To top it off, high amounts of sugar artificially-sweeteners are added. Other common ingredients are guarana, acai ginseng, maltodextrin, carbonated water, inositol, carnitine, creatine, glucuronolactone, ephedrine, theobromine ginkgo biloba, vitamin B, herbs, and taurine.


Synthetic taurine is implicated in high blood pressure, strokes, seizures, heart disease, and has been accused of having a sedative effect on the brain. It has a stimulating effect on the central nervous system that’s very unnatural.

Taurine is a free-form amino acid that plays an important role in muscle contraction (especially in the heart) and the nervous system. It is contained in many foods and manufactured by the body from amino acid cysteine. The body naturally makes taurine during exercise and in times of stress. A good diet supplies all your daily needs of taurine. The daily dose should be between 100 and 500 mg a day. One can of an energy drink has 1000 mg of synthetic produced taurine.

It works deep inside the brain’s regulatory area of the thalamus, interacting with neurotransmitters, is involved in the sleep wake cycle pathways of the brain, and plays a role in the crash people get after drinking highly caffeinated beverages.


Energy drinks should not be confused with sports drinks such as Gatorade, which are consumed to help people stay hydrated during exercise. Sports drinks also provide carbohydrates in the form of sugar and electrolytes that may be lost through perspiration.

During exercise, electrolytes are lost, resulting in dehydration and irregular heart beats. The caffeine in energy drinks adds to dehydration. Water is still the most effective way to prevent dehydration.


It’s become trendy to mix the drinks with alcohol, which dehydrates the body and interferes with normal sleep patterns.
Teenagers tend to drink energy drinks with alcohol with the intent of counteracting alcohol intoxication, to hide the taste of alcohol, and to lessen the subjective effects of alcohol intoxication like dizziness and headache,

This mix, however, is hazardous, since energy drinks mask the influence of alcohol and a person may misinterpret their actual level of intoxication. [They drink more alcohol, and are also more likely to suffer alcohol-related consequences such as sexual assault, injury and riding with an intoxicated driver, even after adjusting for the number of drinks.

Those who drink mixers are more likely than non-mixers to drink more alcohol, and are also more likely to suffer alcohol-related consequences such as sexual assault, injury and riding with an intoxicated driver, even after adjusting for the number of drinks.


Many young people drink the beverage to look cool and fit with their friends and to get a buzz. They find they can spend longer amounts of time studying for tests, stay awake in the morning, and enjoy a buzz by mixing it with alcohol. It has become a teenage obsession and the potential dangers are not discussed. Consuming high-energy drinks can have a detrimental impact on their ability to concentrate in class.

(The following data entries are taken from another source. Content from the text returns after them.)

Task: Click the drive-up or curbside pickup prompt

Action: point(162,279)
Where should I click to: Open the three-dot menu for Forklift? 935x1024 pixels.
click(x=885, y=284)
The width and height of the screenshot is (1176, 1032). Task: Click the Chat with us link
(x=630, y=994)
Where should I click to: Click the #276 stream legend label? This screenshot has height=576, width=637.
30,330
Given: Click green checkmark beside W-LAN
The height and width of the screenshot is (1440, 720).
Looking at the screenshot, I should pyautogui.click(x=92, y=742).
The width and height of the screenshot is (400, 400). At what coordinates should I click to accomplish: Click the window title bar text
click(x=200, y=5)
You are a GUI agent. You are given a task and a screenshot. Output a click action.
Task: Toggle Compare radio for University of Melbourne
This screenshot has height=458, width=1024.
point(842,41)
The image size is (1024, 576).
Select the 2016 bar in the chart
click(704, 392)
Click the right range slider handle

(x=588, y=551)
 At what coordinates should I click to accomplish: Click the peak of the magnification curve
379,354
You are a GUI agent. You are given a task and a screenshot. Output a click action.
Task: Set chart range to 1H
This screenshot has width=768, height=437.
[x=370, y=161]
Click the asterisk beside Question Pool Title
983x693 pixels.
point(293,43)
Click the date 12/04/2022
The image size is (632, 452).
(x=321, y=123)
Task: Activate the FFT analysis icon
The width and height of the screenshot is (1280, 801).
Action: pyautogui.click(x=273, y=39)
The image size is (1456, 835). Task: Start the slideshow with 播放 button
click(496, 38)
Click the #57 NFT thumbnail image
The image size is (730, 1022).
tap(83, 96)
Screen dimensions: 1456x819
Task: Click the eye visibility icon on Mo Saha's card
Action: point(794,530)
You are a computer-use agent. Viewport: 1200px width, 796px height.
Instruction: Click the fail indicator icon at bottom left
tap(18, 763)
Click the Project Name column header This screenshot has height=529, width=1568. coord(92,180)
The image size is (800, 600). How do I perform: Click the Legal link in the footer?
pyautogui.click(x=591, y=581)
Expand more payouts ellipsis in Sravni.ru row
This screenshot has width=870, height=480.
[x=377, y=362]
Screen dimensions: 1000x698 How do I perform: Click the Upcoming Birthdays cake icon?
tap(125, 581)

Most of these drinks are simply carbonated water loaded with gut-fattening high fructose corn syrup. Most energy drinks contain at least 27g of sugar per 8oz can. Those drinks that are advertised as sugar-free usually contain artificial sweeteners, which are worse for you than real sugar.

These drinks lead to more teenage obesity, by being packed with a lot of calories, some offering over 60 g of sugar (that's 15 teaspoons) in one can!

Besides empty calories and a nasty assault on their teeth, drinks that are this sweet really don't help keep their bodies hydrated. These drinks replace more nutritious drinks as milk, vegetable juices, and the often overlooked hydrating powerhouse “ water”.


The true remedy for lack of energy is getting enough sleep and eating right. Energy drink chemicals have enormous dangers
and side effects. The stimulating properties in energy drinks will increase your heart rate and blood pressure, and prevent sleep.

People who eat well, drink water, and get enough physical activity and rest will have plenty of energy — the natural way.